The participating nations are to jointly acquire of air defence equipment and missiles in a cost-effective way. The systems acquired will be interoperable with the NATO Integrated Air and Missile Defence System (NATINAMDS). The German defence minister listed the possible components of the project: these are the Israeli-US Arrow-3 exoatmospheric anti-ballistic missile defence system, the US PATRIOT medium-range system, and the German IRIS-T SLM short-range air defence system.


  • The Letter of Intent does not, for the time being, represent concrete plans for joint procurement. Rather, it demonstrates a desire for coordination and cooperation between the interested countries in acquiring specific air defence capabilities. Some of the countries that have joined the initiative are developing their own air defence programmes, and so they see participation in the European Sky Shield Initiative as an opportunity to complement existing capabilities and acquire new ones – to the extent that this suits their needs, modernisation plans and financial resources.
  • Germany, the initiator of the project, is guided by several aims. By committing to the development of important yet missing capabilities in NATO, Berlin wants to show itself as a responsible ally and regain credibility in the region, which has been badly damaged by its reluctance to offer more substantial military support for Ukraine. Germany also wants to strengthen its own air defence capabilities: short-range (no capabilities at present), medium-range (12 upgraded Patriot batteries) and long-range (no capabilities). Germany hopes in particular that the joint purchase of an exoatmospheric anti-ballistic missile defence system will lower its price and make the country a European leader in the development of this type of capability. Berlin is also working to promote its own arms industry, pointing to the IRIS-T SLM short-range air defence system (produced by Diehl Defence) as part of the European Sky Shield Initiative. The system has been so far purchased by Egypt; a first battery of IRIS-T SLM was also delivered to Ukraine in October.

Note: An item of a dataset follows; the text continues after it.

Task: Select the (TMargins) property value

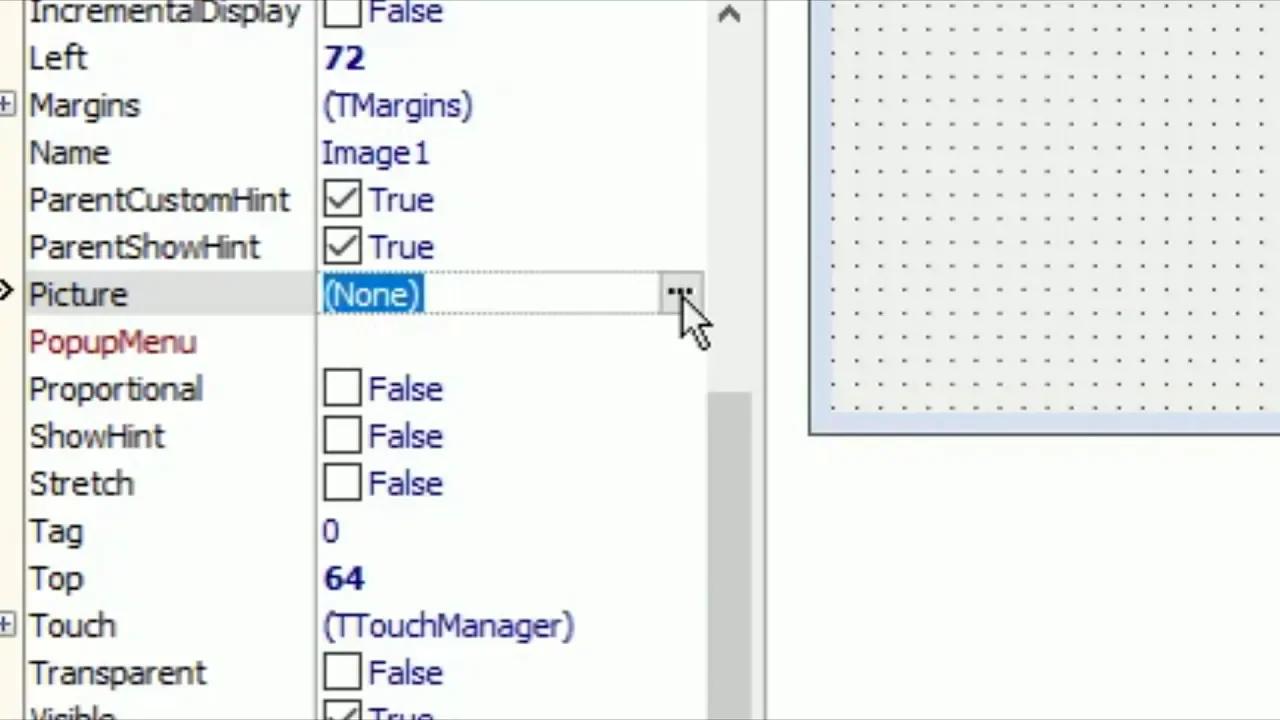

  • The signing of the Letter of Intent by as many as 15 countries may also be a tool to pressurise the US into allowing Israel to sell the Arrow-3 system, manufactured by Israel Aerospace Industries and Boeing, to Germany. Despite pressure from Jerusalem and Berlin, Washington is dragging its feet in giving such approval, which is necessary because the system includes some of the US-made  components. It is possible that the US would prefer its European allies to purchase the THAAD anti-ballistic missile system with similar capabilities (which would be also easier to integrate into NATINAMDS), and therefore wants to get Berlin to change its plans.
  • Neither France nor Poland have joined the European Sky Shield Initiative. Paris is not interested in purchasing US or German systems, as it relies on promoting its own military technology, and is also focused on European armament programmes. Meanwhile Warsaw is in the midst of implementing advanced short- and medium-range air defence programmes. It has been developing military-industrial cooperation with the United States as part of the Wisła medium-range air defence programme, and with the United Kingdom in the Narew short-range air defence programme.